Coding Will Factor Into Physicians’ Success
Looking ahead, the physician practice will continue to evolve as it transitions to ICD-10, EHRs become mainstream, and the government gets more involved in socialized medicine.
Coders are now, and will continue to be, the pivotal factor for any successful physician practice. In this age of managed care, contractual obligations, and governmental oversight, a physician practice cannot afford to miss any legitimate reimbursement opportunity. To maximize reimbursement, qualified, experienced, certified coding personnel are necessary to help steer the practice in the right direction during these new, unknown, and often very frightening waters.

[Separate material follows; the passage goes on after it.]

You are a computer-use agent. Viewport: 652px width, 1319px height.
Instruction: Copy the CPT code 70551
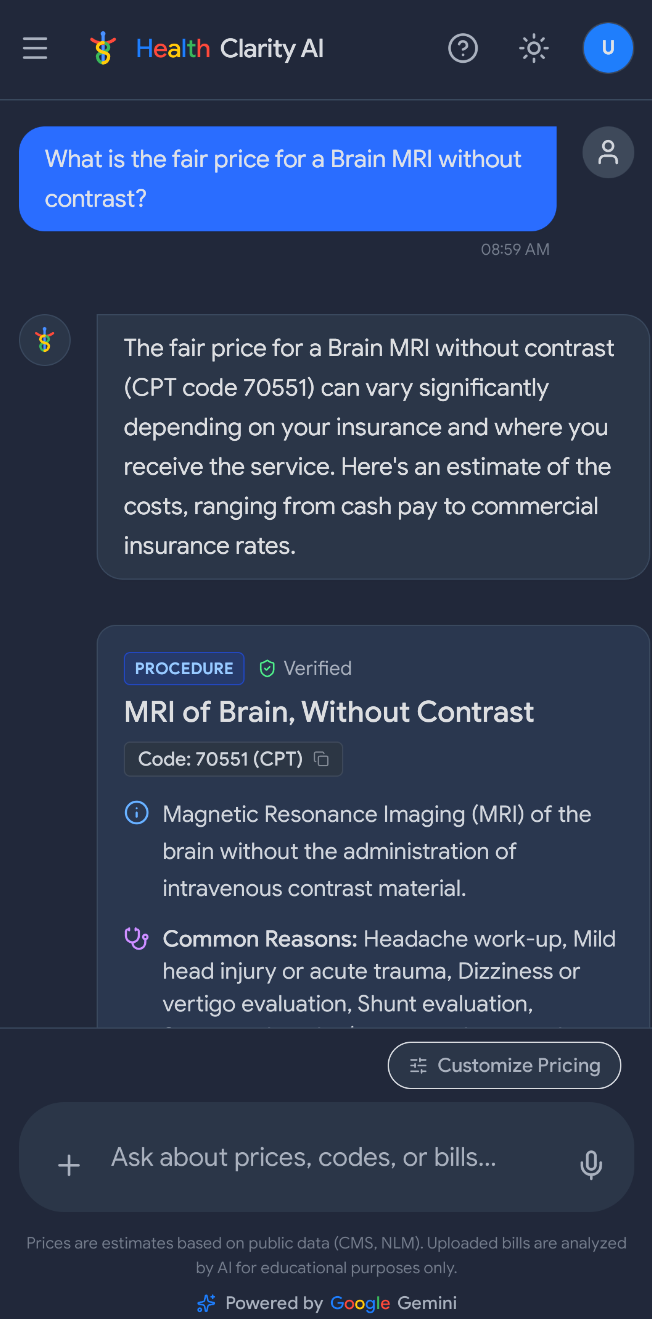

As a professional coder for many years, I look forward to each new challenge and feel confident in knowing that our profession is growing in knowledge, expertise, and recognition. It’s good to be a coder in today’s health care world!
Sylvia Adamcik, CPC, CPC-I, CCS-P, is unit manager for the Medical Practice Income Plan for Texas Tech University School of Medicine with over 25 years of experience in health care. She is a member of her local AAPC chapter, currently serving a as president, and was named a 2009 Region V finalist for Coder of the Year.